◆ Exercise set:
1. According to the footgolf column, which two sports does footgolf combine?
2. Resume the footgolf column from its final sentence, keeping the same first-person voice.

◆ Given passage:
⟨
Byline: Scott MALCOLM'S

Trying a new game suited me to a tee this week as I got the chance to combine two of my favourite sports - and beat my mates playing it.

I'm talking about footgolf, a game that's been gaining a lot more popularity here recently and something I was always eager to try, especially as I love both golf and football.

I can certainly say it never disappointed. I had such a great time. It had you thinking like you would during a normal round of golf as well as the enjoyment of getting to welly a football or a more cultured shot around trees or using the slopes of the course.

I have to admit for something that was meant to be a little bit of fun, I did get really into it and my competitive side definitely came out.

I was reading putts like I was playing in The Open as well as driving low shots or floating them using the wind like you would do when playing golf normally.

With it being my first round of football golf I was walking away rather chuffed with myself after beating my two friends comfortably as well as shooting an under-par round.
⟩
◆ Source excerpt:
⟨
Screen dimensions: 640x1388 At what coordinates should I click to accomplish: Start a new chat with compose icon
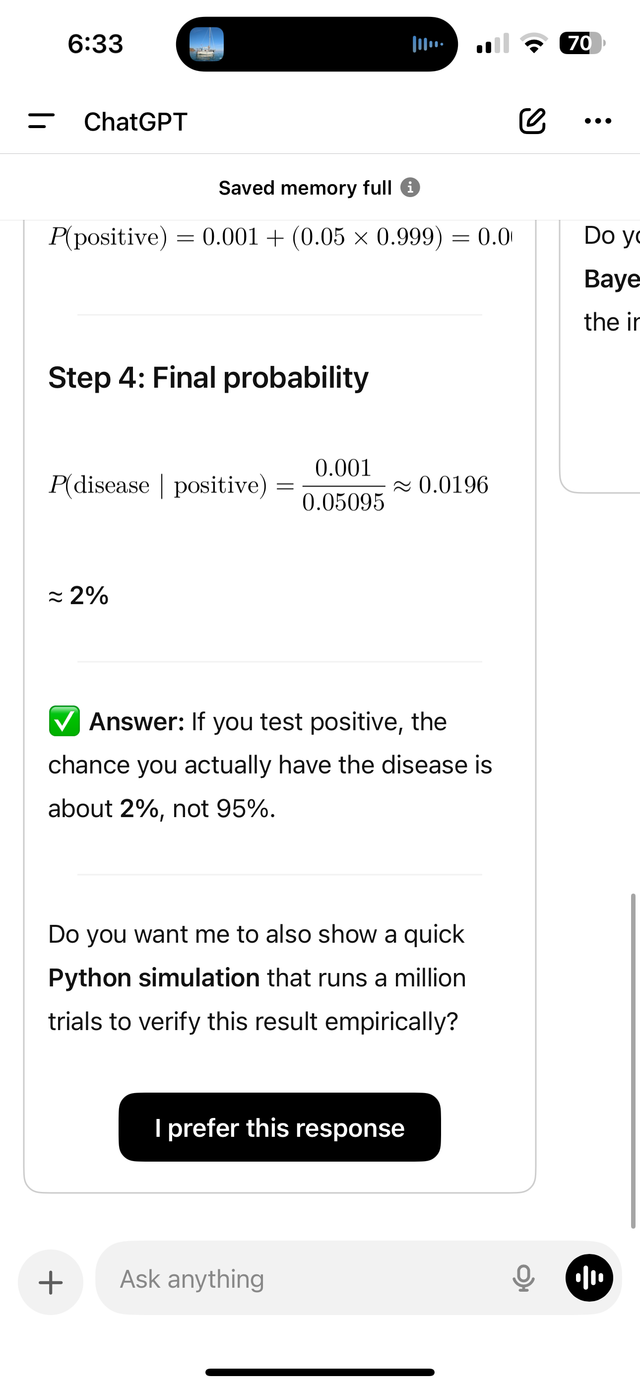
⟩
◆ Final answers:
1. Golf and football.

2.
I might have even found myself a career after football.

It's also good to see that even in America they called it footgolf.

Maybe there is hope that they will eventually realise the rest of the world use the word football and Americans will stop using the word soccer - although I'm not holding my breath for that.

Especially since I'm living in the South and they take their American football seriously here.

Speaking of the South, it's been a big week here politically with calls to remove the Confederate flag from state buildings.

I only have to scroll down my Facebook timeline to see people sharing newspaper articles or having heated debates. Facebook has turned into the House of Commons for me.

The South is a very traditional place and their views on certain things can be seen as old fashioned to outsiders.

Before moving here I simply saw the Confederate flag as a symbol of racism.

But as this debate has been going on I've taken more of an interest in how people here view their history and the importance of this flag in their culture.

Lots of Southern people are unhappy about losing the flag.

As an outsider I've been speaking to my friends about it and some of them believe the flag isn't racist and it was just racist groups who adopted it and tainted the actual meaning and honour of the flag.

Many Southerners see the flag as a symbol for those who died in the Civil War and as a relic of history.

They feel taking it away is wrong as it takes away from their free speech and First Amendment rights.

It has certainly been intriguing hearing how varied people's opinions are here and how different they are to the normal opinions of British people as a whole.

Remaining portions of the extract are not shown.